▶ **Input**
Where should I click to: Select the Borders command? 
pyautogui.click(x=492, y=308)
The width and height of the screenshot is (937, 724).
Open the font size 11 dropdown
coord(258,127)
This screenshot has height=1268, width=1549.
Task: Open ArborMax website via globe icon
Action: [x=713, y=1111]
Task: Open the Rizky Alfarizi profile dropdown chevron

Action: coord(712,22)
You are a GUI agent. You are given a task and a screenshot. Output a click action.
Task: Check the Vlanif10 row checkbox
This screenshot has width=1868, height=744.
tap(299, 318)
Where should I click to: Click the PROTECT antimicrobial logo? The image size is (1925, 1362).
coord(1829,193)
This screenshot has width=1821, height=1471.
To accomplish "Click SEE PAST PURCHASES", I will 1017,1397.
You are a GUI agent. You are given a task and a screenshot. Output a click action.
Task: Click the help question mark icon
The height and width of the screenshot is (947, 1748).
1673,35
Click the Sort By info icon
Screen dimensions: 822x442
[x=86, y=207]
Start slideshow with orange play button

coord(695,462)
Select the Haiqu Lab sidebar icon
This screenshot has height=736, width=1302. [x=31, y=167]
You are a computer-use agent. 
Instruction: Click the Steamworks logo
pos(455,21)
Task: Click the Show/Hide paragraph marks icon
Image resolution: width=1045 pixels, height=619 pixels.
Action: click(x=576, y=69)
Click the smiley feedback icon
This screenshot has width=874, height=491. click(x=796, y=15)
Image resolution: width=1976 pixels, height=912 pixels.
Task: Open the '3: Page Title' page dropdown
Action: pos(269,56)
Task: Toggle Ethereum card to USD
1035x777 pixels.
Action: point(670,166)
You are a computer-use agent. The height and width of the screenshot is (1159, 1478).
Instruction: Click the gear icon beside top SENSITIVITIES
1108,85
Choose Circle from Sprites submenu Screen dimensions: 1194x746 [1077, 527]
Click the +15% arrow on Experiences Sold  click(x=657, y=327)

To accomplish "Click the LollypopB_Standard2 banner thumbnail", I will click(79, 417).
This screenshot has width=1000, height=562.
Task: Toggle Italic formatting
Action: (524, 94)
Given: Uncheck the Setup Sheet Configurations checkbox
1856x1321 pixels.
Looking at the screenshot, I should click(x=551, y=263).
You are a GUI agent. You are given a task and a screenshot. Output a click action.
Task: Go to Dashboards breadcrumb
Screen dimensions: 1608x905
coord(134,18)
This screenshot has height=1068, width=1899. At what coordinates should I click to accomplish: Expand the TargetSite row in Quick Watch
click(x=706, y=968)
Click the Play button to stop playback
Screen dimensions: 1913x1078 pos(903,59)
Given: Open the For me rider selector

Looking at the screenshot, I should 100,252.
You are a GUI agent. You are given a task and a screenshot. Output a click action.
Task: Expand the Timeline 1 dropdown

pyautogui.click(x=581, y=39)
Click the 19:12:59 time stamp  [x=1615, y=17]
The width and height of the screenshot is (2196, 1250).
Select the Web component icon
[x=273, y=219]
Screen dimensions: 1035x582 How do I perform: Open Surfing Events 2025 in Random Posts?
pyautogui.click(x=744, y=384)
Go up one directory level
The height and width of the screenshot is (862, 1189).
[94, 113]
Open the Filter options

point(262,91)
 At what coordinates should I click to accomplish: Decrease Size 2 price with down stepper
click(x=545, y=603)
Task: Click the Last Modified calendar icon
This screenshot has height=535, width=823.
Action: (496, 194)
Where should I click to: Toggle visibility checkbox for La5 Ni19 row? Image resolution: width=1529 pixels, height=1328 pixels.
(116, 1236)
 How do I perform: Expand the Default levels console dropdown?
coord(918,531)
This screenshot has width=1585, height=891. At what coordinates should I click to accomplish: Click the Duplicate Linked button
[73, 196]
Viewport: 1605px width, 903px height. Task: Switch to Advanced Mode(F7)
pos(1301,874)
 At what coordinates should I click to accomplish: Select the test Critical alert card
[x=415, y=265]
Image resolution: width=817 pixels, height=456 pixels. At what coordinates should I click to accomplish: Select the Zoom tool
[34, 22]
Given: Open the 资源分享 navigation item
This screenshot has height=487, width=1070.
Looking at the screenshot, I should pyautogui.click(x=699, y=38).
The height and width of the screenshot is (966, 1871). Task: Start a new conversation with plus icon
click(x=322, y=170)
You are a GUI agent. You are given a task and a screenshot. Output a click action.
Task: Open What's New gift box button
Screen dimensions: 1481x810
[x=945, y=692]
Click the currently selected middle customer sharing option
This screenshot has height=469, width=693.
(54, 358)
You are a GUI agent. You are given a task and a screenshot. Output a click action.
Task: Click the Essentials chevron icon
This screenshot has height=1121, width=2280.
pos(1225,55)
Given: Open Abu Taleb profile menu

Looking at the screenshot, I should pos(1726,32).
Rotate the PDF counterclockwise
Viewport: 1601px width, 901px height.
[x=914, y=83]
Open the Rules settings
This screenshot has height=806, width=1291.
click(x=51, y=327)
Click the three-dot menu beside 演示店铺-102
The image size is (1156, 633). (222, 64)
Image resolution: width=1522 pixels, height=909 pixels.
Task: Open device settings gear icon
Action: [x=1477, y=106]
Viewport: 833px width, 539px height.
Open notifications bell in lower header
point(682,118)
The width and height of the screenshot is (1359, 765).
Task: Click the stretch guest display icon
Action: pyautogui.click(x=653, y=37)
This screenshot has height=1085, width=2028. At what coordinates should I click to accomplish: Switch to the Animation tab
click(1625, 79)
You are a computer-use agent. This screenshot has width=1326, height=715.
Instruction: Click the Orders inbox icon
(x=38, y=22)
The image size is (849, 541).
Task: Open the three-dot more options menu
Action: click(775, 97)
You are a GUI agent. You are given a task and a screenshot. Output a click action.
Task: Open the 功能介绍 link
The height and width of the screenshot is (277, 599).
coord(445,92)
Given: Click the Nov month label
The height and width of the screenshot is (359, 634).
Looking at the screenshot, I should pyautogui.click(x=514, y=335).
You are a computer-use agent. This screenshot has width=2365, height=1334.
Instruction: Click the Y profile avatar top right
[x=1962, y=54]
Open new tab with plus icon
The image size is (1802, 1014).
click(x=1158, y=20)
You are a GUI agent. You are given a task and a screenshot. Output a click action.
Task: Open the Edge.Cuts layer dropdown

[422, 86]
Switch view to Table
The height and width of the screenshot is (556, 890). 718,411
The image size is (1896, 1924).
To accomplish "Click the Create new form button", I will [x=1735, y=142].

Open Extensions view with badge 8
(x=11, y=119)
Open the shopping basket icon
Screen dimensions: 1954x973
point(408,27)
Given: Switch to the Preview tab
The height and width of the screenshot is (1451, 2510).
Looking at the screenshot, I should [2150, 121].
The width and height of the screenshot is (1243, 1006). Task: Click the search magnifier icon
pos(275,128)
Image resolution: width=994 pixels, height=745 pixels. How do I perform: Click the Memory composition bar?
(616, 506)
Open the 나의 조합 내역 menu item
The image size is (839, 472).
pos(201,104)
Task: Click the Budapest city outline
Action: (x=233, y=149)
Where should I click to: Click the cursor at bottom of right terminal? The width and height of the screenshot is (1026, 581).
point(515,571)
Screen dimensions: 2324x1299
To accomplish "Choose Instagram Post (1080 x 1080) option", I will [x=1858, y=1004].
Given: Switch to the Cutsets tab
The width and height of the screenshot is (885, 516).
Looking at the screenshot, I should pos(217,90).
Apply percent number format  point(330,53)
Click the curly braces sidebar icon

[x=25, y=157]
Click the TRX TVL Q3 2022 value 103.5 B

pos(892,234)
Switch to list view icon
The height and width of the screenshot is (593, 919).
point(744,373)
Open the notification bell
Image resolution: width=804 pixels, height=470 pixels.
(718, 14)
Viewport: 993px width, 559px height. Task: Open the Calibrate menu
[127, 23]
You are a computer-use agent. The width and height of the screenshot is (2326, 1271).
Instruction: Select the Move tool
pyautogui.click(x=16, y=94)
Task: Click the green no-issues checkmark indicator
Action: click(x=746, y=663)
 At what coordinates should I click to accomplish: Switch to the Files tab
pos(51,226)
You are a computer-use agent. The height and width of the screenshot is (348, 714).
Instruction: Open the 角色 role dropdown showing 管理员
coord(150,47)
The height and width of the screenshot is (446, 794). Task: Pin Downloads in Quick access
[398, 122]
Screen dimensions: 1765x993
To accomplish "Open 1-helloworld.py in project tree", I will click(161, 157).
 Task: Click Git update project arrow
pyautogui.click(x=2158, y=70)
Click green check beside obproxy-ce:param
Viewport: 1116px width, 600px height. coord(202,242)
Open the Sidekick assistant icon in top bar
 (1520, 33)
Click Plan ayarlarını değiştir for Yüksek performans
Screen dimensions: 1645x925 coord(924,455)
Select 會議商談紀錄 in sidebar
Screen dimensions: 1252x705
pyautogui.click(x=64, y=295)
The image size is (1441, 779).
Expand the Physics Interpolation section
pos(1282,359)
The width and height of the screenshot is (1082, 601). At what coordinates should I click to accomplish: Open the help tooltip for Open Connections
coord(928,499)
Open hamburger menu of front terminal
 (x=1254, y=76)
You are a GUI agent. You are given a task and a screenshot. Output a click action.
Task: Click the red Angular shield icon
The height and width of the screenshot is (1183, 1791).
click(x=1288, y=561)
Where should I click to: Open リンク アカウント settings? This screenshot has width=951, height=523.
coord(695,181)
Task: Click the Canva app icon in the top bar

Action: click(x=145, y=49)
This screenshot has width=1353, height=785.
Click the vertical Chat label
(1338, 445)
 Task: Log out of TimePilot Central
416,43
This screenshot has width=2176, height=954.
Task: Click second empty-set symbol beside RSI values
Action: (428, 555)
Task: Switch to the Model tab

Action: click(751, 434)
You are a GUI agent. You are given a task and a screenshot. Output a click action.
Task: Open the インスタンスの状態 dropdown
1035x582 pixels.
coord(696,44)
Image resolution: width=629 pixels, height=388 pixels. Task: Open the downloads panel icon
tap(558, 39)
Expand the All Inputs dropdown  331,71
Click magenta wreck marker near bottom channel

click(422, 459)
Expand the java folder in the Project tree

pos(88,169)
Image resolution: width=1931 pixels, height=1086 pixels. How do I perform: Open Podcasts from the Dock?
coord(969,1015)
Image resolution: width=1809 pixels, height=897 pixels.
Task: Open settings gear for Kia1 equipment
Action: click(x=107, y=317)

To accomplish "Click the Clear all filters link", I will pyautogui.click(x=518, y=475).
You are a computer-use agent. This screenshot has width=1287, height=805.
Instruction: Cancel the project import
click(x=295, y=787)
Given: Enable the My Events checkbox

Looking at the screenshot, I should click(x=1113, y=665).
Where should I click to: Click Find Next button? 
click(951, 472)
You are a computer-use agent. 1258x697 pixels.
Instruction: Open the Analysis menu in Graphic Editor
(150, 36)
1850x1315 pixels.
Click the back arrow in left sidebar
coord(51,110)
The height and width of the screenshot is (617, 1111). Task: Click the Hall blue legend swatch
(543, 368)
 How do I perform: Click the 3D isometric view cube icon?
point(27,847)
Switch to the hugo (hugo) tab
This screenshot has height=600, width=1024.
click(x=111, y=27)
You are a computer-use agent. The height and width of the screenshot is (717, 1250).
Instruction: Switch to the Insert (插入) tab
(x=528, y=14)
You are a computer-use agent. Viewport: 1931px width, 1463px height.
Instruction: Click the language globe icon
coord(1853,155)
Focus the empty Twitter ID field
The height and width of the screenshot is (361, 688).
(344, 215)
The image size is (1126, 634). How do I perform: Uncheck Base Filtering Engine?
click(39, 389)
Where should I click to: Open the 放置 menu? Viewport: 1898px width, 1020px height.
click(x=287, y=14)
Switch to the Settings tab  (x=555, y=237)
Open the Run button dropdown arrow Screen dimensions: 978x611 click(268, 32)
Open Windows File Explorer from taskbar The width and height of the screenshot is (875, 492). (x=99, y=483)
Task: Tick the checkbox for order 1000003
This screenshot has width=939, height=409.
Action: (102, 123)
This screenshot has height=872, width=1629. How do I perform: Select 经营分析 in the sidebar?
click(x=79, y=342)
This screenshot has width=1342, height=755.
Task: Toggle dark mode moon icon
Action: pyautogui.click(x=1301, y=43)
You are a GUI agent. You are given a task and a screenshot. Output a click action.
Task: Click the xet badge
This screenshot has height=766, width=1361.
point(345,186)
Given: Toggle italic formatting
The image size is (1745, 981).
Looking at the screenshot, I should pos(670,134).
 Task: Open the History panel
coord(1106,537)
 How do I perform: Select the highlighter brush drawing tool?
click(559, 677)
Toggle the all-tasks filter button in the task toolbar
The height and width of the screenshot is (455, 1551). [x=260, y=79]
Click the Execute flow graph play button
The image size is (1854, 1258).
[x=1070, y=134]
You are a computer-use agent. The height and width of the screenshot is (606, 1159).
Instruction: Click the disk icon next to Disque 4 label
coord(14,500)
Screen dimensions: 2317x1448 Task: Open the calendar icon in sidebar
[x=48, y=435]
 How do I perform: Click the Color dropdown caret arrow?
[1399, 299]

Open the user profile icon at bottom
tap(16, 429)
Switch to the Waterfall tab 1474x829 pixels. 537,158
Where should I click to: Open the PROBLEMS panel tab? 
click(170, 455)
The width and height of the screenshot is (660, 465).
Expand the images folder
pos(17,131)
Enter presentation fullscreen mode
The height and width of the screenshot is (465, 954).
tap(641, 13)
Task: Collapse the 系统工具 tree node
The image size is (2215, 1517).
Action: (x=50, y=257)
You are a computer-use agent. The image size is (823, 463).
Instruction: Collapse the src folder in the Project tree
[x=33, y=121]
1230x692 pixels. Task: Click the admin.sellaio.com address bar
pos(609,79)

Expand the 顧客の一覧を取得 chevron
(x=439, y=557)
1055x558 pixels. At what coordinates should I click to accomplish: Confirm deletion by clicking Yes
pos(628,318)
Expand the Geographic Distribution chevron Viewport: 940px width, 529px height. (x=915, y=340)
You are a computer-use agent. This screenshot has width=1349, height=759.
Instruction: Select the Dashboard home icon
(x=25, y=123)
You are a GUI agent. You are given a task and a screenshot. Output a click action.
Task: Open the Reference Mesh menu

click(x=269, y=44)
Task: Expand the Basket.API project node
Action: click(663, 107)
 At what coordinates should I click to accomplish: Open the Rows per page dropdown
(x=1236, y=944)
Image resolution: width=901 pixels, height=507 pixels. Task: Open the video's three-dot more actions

▶ **Task to complete**
Repeat exactly the lines of the material above, taking the first line, the line with "Task: Check the Vlanif10 row checkbox", and every line between them.

▶ **Answer**
Where should I click to: Select the Borders command? 
pyautogui.click(x=492, y=308)
The width and height of the screenshot is (937, 724).
Open the font size 11 dropdown
coord(258,127)
This screenshot has height=1268, width=1549.
Task: Open ArborMax website via globe icon
Action: [x=713, y=1111]
Task: Open the Rizky Alfarizi profile dropdown chevron

Action: coord(712,22)
You are a GUI agent. You are given a task and a screenshot. Output a click action.
Task: Check the Vlanif10 row checkbox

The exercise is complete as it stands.